Let me bring those of us who are not Kenyans up to speed on what kienyeji chicken is. This is organic free range chicken (also known as road runner). “True kienyeji chicken” are the ones that are left to roam free over the country side or within some of the city estates. They are let out very early in the morning and are left free to wander wherever they wish. Come to think of it chicken does not get lost! Strange I know but those of us who rear these chicken know that by sunset they will all come back to the chicken house.

It is always a remarkable sight when kienyeji chicken is on the menu. Young children have the unenviable task of chasing them everywhere (even on top of trees!). This always delights them because it provides them with an exciting avenue to expend their abundant energies.

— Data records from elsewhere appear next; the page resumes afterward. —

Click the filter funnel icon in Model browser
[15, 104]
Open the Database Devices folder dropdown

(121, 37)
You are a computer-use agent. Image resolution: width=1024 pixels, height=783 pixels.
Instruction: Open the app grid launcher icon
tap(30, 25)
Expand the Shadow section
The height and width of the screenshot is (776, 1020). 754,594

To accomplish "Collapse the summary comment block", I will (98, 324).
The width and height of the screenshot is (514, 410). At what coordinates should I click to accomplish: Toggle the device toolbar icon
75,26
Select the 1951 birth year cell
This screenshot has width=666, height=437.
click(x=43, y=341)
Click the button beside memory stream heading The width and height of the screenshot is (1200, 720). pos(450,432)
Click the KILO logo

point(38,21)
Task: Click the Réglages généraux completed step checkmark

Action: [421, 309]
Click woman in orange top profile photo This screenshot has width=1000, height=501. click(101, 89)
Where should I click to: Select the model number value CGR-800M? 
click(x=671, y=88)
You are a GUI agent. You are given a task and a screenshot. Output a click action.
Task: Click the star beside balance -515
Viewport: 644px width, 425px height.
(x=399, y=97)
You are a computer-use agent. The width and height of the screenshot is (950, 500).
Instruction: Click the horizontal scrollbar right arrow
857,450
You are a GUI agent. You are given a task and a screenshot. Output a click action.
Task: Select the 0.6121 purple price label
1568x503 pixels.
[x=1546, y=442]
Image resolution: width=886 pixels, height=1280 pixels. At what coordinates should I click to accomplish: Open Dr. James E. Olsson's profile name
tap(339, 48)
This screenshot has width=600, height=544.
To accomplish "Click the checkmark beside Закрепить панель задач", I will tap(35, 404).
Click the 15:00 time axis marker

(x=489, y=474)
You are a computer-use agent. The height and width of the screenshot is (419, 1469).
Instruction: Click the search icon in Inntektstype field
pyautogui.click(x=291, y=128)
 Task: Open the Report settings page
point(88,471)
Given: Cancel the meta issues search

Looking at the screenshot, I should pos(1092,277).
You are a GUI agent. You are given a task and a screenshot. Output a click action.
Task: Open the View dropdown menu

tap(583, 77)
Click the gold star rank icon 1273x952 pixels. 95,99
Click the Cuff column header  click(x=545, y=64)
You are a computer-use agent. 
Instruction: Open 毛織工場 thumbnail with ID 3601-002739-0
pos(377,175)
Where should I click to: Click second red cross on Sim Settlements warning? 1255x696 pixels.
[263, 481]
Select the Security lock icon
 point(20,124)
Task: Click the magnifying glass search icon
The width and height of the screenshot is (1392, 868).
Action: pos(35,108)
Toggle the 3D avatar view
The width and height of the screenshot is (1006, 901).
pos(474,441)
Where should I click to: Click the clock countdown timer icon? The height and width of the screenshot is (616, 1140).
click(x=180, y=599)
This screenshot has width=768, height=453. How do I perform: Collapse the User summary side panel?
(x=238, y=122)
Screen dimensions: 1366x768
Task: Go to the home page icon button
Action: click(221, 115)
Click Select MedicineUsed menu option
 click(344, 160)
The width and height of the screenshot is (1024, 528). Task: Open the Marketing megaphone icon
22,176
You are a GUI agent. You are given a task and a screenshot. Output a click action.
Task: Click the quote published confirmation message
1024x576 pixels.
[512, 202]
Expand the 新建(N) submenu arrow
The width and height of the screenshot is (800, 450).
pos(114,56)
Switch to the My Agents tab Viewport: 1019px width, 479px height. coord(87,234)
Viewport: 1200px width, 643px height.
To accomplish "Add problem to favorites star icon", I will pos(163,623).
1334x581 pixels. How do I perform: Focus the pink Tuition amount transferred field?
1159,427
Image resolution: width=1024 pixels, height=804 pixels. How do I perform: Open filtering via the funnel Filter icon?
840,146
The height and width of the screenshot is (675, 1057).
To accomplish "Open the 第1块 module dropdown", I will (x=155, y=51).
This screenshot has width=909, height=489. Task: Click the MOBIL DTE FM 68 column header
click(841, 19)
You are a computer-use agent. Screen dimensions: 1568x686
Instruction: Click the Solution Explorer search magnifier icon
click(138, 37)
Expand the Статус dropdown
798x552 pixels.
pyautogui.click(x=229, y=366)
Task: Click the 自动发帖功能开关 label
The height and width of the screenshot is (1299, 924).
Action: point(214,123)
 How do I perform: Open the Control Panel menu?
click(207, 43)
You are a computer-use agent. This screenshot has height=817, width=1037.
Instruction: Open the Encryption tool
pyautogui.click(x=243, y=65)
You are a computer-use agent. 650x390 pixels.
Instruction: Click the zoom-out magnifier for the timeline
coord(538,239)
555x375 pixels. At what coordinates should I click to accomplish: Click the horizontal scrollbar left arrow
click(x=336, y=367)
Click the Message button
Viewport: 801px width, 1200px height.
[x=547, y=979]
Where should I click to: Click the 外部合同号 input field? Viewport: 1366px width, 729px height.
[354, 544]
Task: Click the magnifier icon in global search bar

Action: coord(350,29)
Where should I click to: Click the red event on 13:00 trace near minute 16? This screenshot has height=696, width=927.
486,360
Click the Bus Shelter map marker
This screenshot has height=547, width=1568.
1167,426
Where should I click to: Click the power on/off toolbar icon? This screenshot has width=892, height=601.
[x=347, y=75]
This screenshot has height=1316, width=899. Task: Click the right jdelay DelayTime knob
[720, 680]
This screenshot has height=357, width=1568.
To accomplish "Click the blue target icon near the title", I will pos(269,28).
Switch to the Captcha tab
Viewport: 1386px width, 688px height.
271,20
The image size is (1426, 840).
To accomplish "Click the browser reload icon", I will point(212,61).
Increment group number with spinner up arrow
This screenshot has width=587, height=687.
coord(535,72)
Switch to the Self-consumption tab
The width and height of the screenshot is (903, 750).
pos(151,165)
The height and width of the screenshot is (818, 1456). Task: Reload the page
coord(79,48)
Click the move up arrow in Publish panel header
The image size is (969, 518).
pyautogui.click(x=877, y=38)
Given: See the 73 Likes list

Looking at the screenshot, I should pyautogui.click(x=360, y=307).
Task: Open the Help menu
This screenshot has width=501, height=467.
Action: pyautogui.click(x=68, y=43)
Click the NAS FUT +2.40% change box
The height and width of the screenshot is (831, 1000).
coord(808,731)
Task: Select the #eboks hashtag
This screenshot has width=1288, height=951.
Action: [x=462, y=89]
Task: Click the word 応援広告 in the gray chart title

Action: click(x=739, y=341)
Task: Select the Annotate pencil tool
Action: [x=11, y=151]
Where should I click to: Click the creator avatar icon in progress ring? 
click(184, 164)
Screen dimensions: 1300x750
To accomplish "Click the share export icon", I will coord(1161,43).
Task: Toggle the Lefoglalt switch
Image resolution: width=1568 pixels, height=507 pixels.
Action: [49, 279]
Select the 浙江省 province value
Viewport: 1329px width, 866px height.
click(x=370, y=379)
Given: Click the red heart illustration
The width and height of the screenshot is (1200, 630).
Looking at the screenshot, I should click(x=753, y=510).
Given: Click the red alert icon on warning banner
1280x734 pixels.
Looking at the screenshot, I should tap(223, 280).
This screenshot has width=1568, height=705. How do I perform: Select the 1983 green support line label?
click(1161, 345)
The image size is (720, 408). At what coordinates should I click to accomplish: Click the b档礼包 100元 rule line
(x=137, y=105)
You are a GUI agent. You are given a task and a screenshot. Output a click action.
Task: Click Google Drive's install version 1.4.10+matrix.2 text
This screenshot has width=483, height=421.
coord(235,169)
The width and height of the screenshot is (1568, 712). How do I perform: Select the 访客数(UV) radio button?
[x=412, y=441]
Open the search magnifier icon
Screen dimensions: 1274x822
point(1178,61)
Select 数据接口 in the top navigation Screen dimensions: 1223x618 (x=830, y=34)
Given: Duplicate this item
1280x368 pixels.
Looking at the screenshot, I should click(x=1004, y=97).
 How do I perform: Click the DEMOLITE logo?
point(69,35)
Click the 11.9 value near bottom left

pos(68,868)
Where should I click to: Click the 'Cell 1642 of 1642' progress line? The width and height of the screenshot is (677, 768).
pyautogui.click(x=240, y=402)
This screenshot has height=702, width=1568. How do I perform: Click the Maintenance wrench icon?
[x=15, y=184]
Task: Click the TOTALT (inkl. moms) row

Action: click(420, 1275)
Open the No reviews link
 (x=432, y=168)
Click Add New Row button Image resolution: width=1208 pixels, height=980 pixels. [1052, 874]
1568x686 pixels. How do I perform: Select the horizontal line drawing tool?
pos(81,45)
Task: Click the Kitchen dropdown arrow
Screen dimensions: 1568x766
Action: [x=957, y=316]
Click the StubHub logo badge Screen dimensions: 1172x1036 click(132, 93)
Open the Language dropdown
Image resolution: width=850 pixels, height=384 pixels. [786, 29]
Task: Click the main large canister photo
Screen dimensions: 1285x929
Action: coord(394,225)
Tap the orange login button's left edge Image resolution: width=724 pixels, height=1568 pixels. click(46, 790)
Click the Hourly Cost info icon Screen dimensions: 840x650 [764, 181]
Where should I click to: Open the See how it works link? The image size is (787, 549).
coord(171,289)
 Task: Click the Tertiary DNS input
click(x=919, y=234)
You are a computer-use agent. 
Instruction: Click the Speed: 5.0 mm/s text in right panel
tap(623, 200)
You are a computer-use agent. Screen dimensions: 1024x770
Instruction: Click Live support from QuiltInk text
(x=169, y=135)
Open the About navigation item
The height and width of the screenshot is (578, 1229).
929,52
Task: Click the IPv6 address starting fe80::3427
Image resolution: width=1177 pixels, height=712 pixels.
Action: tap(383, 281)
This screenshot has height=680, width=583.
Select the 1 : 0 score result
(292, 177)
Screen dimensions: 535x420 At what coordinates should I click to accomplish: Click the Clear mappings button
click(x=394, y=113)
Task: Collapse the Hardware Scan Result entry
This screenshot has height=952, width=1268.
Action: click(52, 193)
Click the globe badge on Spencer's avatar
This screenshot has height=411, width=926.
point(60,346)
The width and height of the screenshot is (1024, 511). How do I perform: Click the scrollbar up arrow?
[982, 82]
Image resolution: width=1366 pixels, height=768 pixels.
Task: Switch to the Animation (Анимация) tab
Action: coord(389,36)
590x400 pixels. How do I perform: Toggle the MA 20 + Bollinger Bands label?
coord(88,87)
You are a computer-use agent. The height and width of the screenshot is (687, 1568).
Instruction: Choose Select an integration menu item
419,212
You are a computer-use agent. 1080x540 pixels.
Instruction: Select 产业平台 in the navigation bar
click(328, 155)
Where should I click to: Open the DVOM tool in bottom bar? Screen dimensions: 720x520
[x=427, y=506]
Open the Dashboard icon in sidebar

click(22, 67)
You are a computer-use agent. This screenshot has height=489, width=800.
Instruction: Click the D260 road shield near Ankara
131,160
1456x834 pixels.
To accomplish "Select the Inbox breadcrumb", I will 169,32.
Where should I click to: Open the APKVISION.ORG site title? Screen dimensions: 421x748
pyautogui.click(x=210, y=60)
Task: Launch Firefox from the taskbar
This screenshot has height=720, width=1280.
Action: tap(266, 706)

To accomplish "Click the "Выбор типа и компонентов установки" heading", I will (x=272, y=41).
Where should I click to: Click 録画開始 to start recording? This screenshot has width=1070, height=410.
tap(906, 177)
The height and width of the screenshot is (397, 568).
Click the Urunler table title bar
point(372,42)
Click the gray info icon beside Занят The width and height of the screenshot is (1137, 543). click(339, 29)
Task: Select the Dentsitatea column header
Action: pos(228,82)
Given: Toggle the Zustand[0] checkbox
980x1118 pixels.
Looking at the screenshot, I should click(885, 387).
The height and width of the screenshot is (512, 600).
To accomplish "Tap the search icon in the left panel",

Before starting the cooking process, it is very important to remember that after plucking the feathers, hold your chicken over a flame or hot coals. This will effectively singe off all the fine feathers that your fingers are unable to pluck out.

Kienyeji chicken is very different in flavour and texture from the broilers. It is tougher and hence requires more cooking time. In fact, it is not advisable to try and roast a kienyeji chicken. Unless it is a young one. Before cooking it, it is normally advisable to boil it for about 45 minutes to about an hour or if you have a pressure cooker 25 minutes will suffice. Kienyeji chicken wet fry has such intense flavour and this if you ask me is this recipe below is best way to cook it.


  • 1 large onion
  • 2 tomatoes
  • 1tsp chicken masala
  • 1 green bell pepper
  • 1 bay leaf
  • 1 Tbsp ginger-garlic paste
  • Bunch of cilantro
  • 1 whole chicken
  • Salt to taste
  • Coriander seeds
  • Black peppercorn
  • Fennel seeds
  • Cumin seeds
  • Fernugreek seeds
  • Black mustard seeds
  • Cardamom pods


  1. Start by trimming off all the fat that you can see on the chicken and placing it in a heated saucepan over high heat. Let it melt to about a tablespoon. Do not add any more oil because kienyeji chicken tends to have a high amount of fat.
  2. As the fat is melting, take all your whole seeds, black peppercorns and cardamom, grind using a pestle and mortar.
  3. Throw the crushed seeds into the melted chicken fat and leave to cook for about a minute. Add the chicken masala powder.
  4. Add the onions and cook for about five minutes until softened before adding the ginger garlic paste and cook it for about a minute.
  5. Add the chicken and mix everything well. Put enough water or chicken stock to just cover the chicken pieces. Add the bay leaf and cover. Boil for about 45 minutes to about an hour depending on the maturity of your chicken.
  6. Remove the bay leaf.
  7. Keep checking and stirring to ensure the kienyeji chicken does not dry up and burn. By now the stew will have thickened. You can cook uncovered until all the stew evaporates and becomes a very thick syrupy consistency. This will intensify and concentrate all the flavours!
  8. Add the tomatoes and reduce the heat and cover to simmer. Once the tomatoes are softened and broken down add the coriander and serve with your favourite starch like chapati. Part of the “wetness” of the kienyeji chicken wet fry comes from the juice of the tomatoes.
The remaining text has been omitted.